Lelaki itu memalingkan wajah ketika aku menyapa dengan sopan. Angkuh sekali seolah-olah aku memang tidak layak dipandang. Rahangnya mengetat sempurna, marah? Namun, Kak Jes mengusap punggung tangan lelaki itu seraya menampilkan gigi yang berderet rapi.

"Kamu cinta sama aku, kamu sayang sama aku. Jadi, kamu harus mau nerima kehadiran Sonia. Dia perempuan baik-baik dan nggak mungkin merebut kamu dariku."

"Sonia mungkin perempuan baik-baik, tetapi aku nggak bisa nerima dia apa pun alasannya. Aku cuma mau menikah sama kamu dan itu janji sejak kita masih pacaran. Aku gak mungkin—"

"Dengar, Mas!" Kak Jes memotong pembicaraan suaminya. "Aku selalu ingat janji itu, tapi aku melakukan ini demi kebaikan kita bersama. Kita saling menguntungkan dan Sonia pun sebenarnya berat. Dia harus bayar utang bank yang ditinggal ... nanti aku ceritain. Intinya, kamu harus mau nikah sama dia biar kita segera punya anak."

"Tidak!"

"Mas, kamu itu beneran sayang sama aku nggak, sih?"

"Kak Jes, maaf kalau kehadiranku merusak kebah—"

"Aku yang membawamu ke sini!" bantah Kak Jes dengan tegas. Aku hanya bisa mengangguk samar karena tidak lagi berani membuka suara. Biarlah, aku mengikuti alur yang mereka inginkan saja.

Beberapa saat hening, Kak Jes kembali membujuk suaminya. Dia mengatakan bahwa Mas Al bisa menjatuhkan talak begitu anak dilahirkan. Jujur, hati merasakan perih luar biasa. Bagaimana aku bisa berakhir seperti ini, Tuhan? Menikah hanya untuk melahirkan anak, kemudian menjadi seorang janda.

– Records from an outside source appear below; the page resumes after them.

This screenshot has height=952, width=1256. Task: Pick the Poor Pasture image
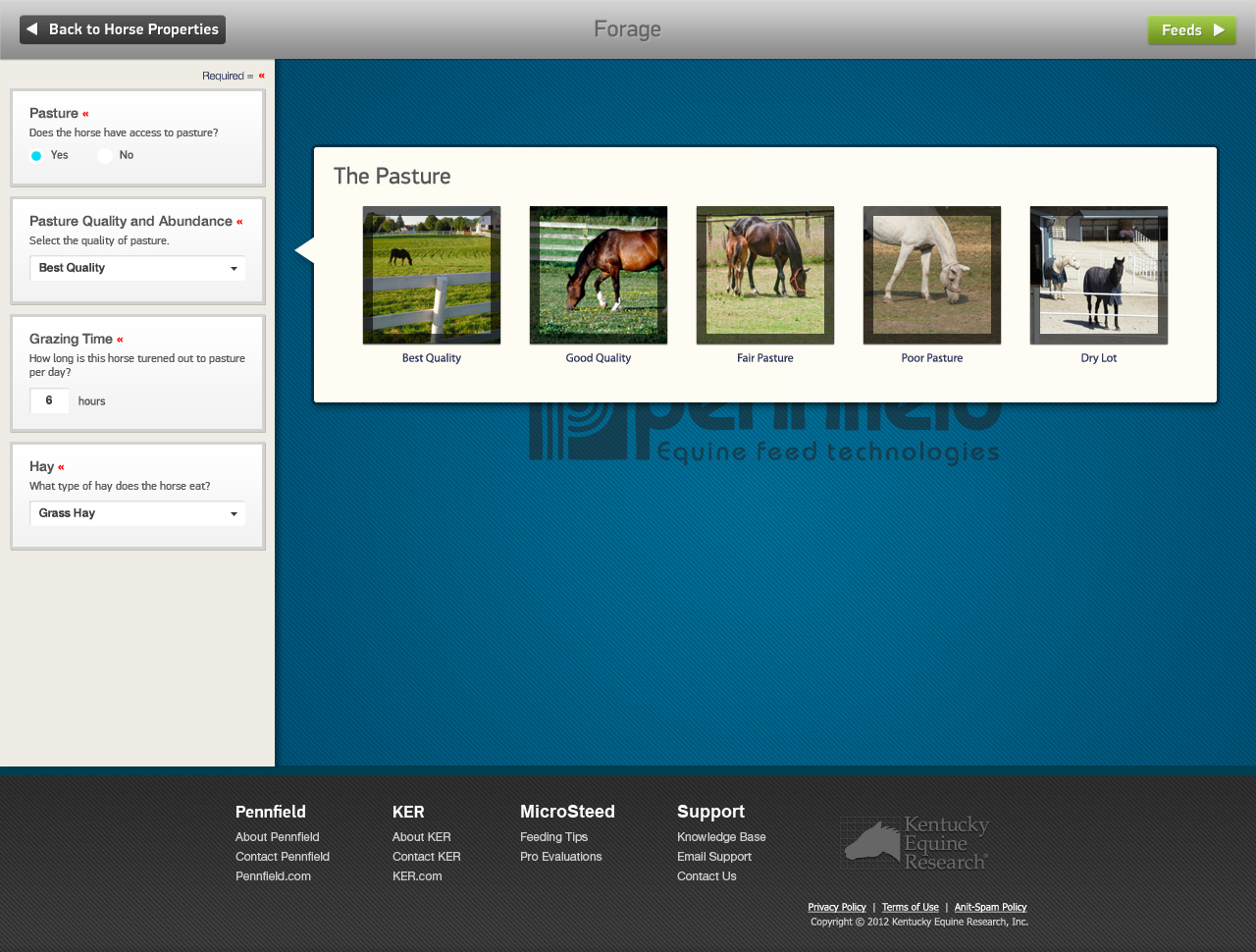pos(932,275)
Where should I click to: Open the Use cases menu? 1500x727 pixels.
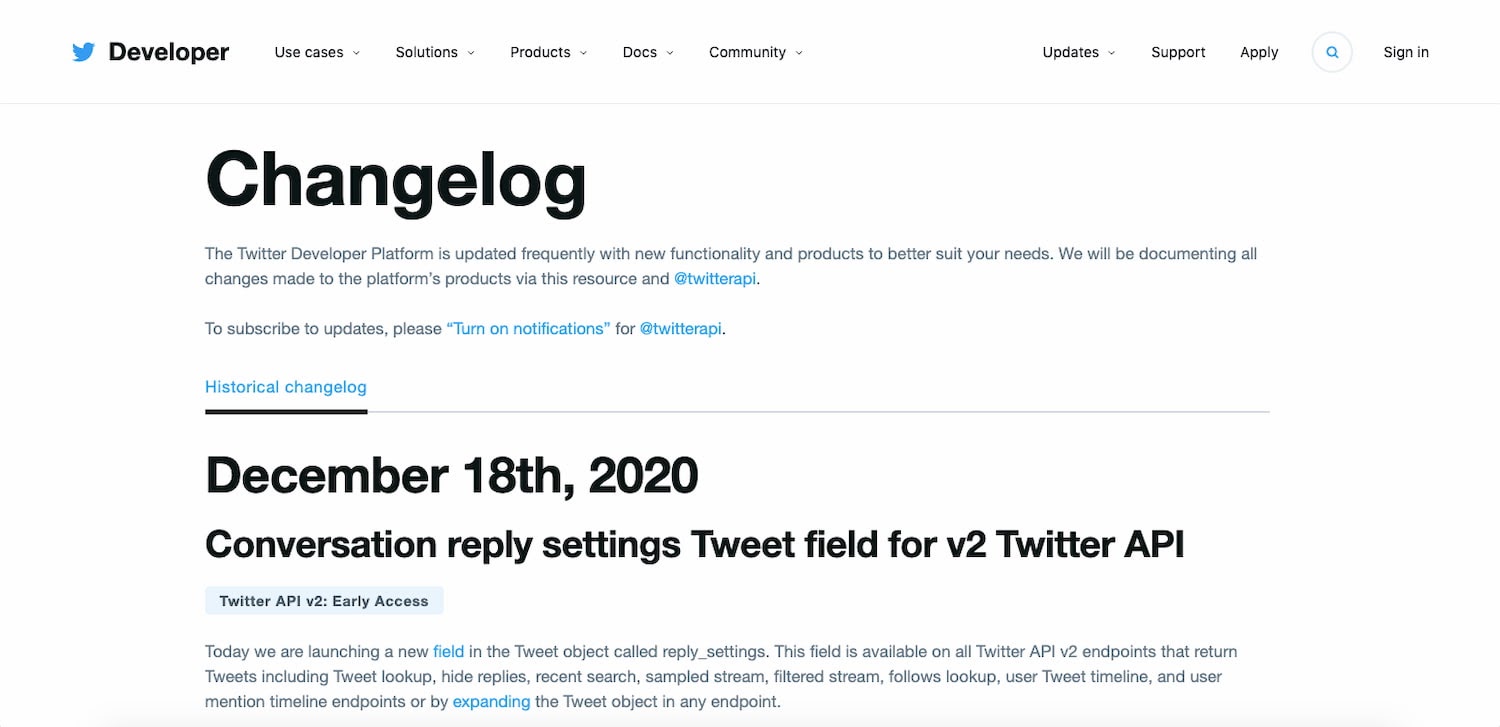pos(309,52)
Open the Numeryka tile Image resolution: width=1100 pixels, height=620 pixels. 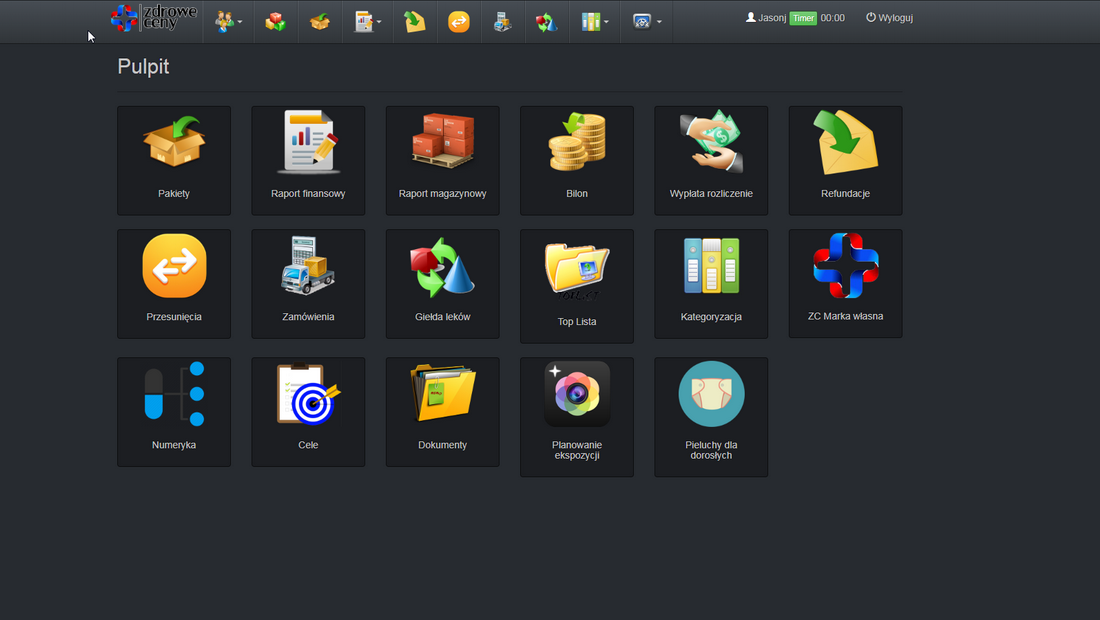point(174,411)
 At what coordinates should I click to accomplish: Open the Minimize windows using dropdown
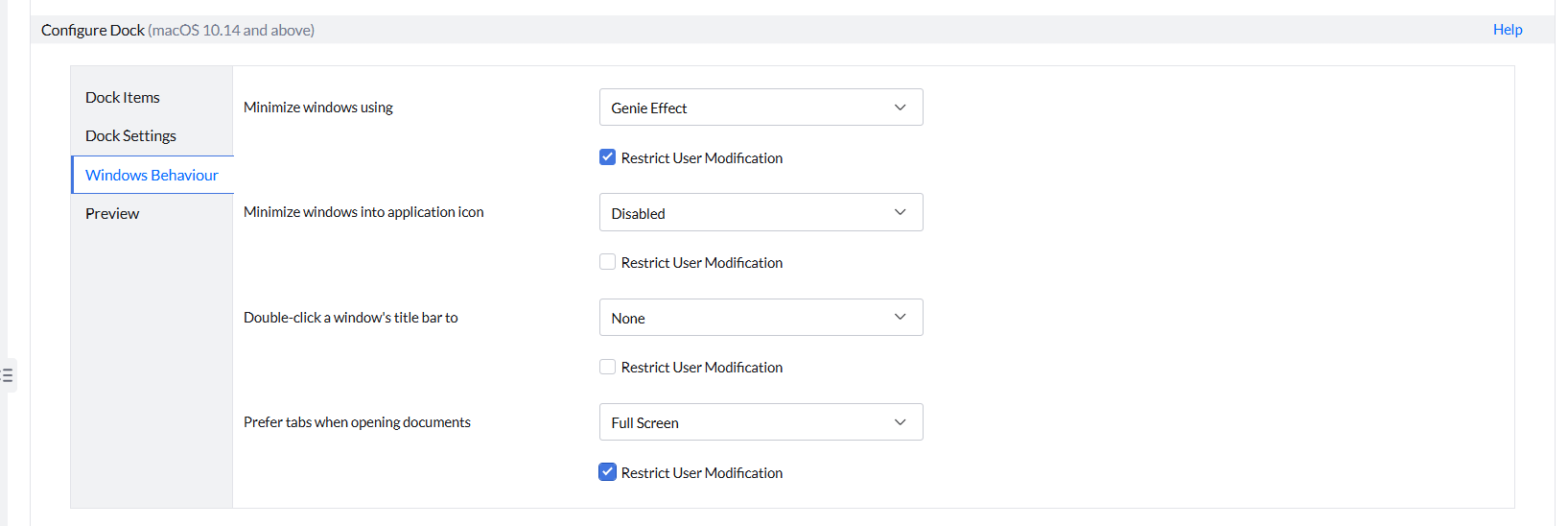click(x=760, y=108)
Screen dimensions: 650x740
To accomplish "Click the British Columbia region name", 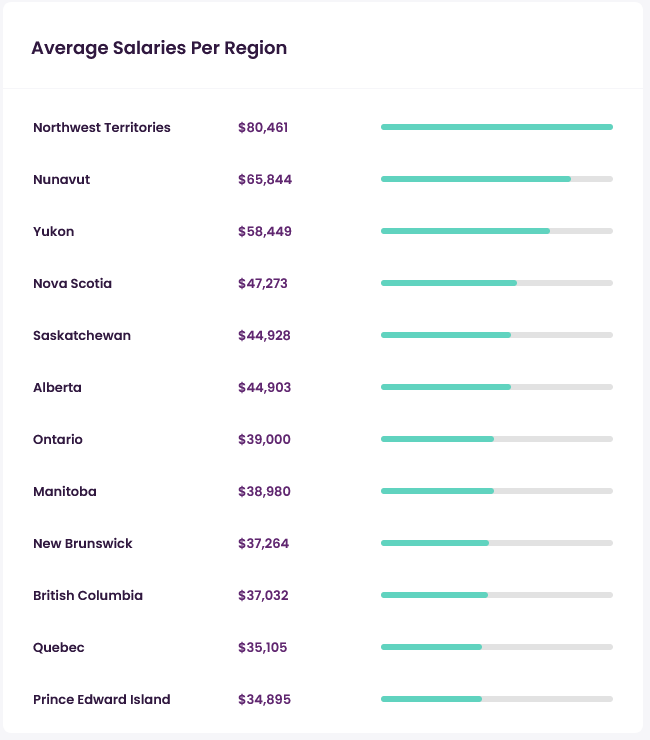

Di masa yang akan datang, adakah yang bisa menerima keadaanku? Mungkin sebagian bear mengira aku adalah perusak rumah tangga lalu dicerai karena istri sah masih sangat dicintai. Berat, tetapi saat mencoba mencari jalan lain, buntu.

"Kalau Mas mau, minggu depan kalian bisa menikah. Sederhana saja acaranya," kata Kak Jes lagi.

Minggu depan? Oh, Tuhan, kenapa cepat sekali? Andai saja dibolehkan, aku ingin menjadi babu seumur hidup saja di sini asal bisa mendapat uang untuk melunasi utang bank. Namun, Kak Jes tentu menolak karena kami harus saling membantu.

"Apa harus menikah lagi? Kamu telat haid, kan? Bisa aja lagi hamil. Besok pagi test pack. Aku khawatir nikah, tahu-tahu kamu udah mengandung aja."

"Mas, aku haid sekarang, pagi tadi keluarnya. Jadi, nggak mungkin malah hamil." Kak Jes mengecup pipi lelaki itu singkat. "Sekarang kenalan sama Sonia. Dia baik, kok, Mas."

Lelaki itu menghela napas berat lalu beralih menatapku dan bertanya, "Kamu tidak punya rencana untuk menyukai saya, kan?"